NOVEMBER 30, 2001 . VOLUME 94 . NUMBER 11 . BACK TO HEADLINES . ARCHIVES


8 students join 8,000; protest SOA

By HANNAH CLARK

On Nov. 17-18, 8,000 veterans, labor unionists, college students, anarchists, nuns, Jesuits and members of other religious groups traveled to Columbus, Ga. to protest at Fort Benning, one of the largest military bases in the country, and home of the School of the Americas.

Among them were eight Macalester students, who drove more than 20 hours each way. They endured the threat of arrest and a bus that smelled like a toilet to participate in the non-violent actions against the SOA.

The School of the Americas exists to train Latin American military and paramilitary personnel in counter-insurgency tactics. According to critics, the school is essentially a training ground for terrorists, supported by taxpayer dollars.

Two years ago, in response to increasing criticism, the U.S. government changed the SOA’s name to the Western Hemisphere Institute for Security Cooperation (WHISC). But the public can access the school’s curriculum and training manuals, and activists say that the school has not changed at all.

Among SOA/WHISC’s 60,000 graduates are dictators Manuel Noriega of Panama and Hugo Banzer Suarez of Bolivia. Former SOA/WHISC students have committed numerous atrocities in Latin America, including a massacre of 900 people, the entire population of the town El Mozoté, El Salvador. SOA trainees were also responsible for the killing of six Jesuit priests, their housekeeper and her 15-year-old daughter in 1980, and the protest is held on the anniversary of that tragedy.

The protest began 10 years ago, as a hunger strike by ten people with no media coverage, according to Jordan Pender ’02. It expanded into an event attracting thousands every year.

Saturday was filled with speakers and music on a nearby baseball field. One of the speakers was a woman whose four daughters were killed by SOA trainees.

“It was very educational,” Jordan Engler ’02 said. “Because I’m a Latin American Studies major, I feel like I should know this stuff.”

On Sunday, the protest began with a “reverent, somber funeral procession,” according to Emi Baldoni ’02, who has been to Fort Benning four times and organized the Macalester group. Each of the 8,000 participants held a white cross with the name and country of someone who had died in an SOA atrocity. The procession made its way to Fort Benning. When protesters arrived, a speaker read hundreds of names of people who had been killed. After each name, all 8,000 raised their crosses and said, “Presenté” (“I am here”).

The protest was guided by a philosophy of non-violent civil disobedience. Organizers stressed that any one who could not remain non-violent should not attend. Baldoni said that most successful social movements have been non-violent and used civil disobedience, a tactic that involves challenging laws and taking over space to disrupt activity and make a statement.

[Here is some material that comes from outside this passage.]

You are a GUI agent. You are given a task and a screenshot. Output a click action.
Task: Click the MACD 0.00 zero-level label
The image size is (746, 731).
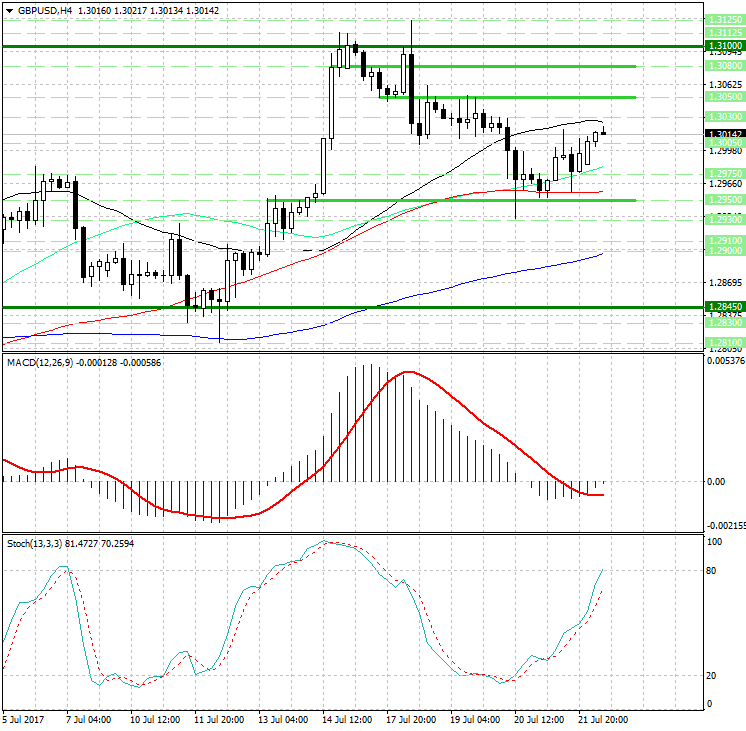716,482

Engler and Baldoni said that the protest took on extra meaning in the wake of September 11th. Terrorism against the U.S., they said, is intimately related to terrorism perpetuated by the U.S.

“[Terrorism] is obviously not going to stop, because we keep pumping it out,” Engler said.

The Macalester protestors also stressed connections between the SOA and the World Trade Organization, International Monetary Fund and World Bank, all of which have been subject to mass protests in recent years.

“They’re all working to further U.S. interests and crush everything in its way,” Baldoni said.

Federico Helfgott ’03, who also attended the protest, agreed. While the WTO, IMF and WB do not directly sanction violence, he said, “violence has often been used to suppress opposition to economic conditions and policies that are either encouraged by or given tacit approval by the WTO, IMF, and WB, not to mention the U.S. government. I don't think it's so much these institutions by themselves that are the problem, it's all part of a larger web.”

There is currently a bill pending in the U.S. House of Representatives, H.R. 1810, to close the WHISC. But Helfgott notes that if the school is closed this year, it could be opened again under another name, or in a different location.

“The U.S. government will still be sending money and weapons to dictators and paramilitaries. Closing the SOA should be part of a broader campaign to change U.S. foreign policy, to stop protecting the powerful against the poor, and to stop undermining the ideals that this country preaches but does not usually practice abroad,” Helfgott said.



Hannah Clark ’02 can be reached at hclark@macalester.edu.



Left to right: Laura Pennington ’02, Emi Baldoni ’02, Jocina Raisler-Cohn ’04, Jordan Engler ’02, Jordan Pender ’02, Federico Helfgott ’03 and Nick Rose ’02 joined 8,000 other protesters at Fort Benning, Georgia. Alex Freeberg ’05 also attended.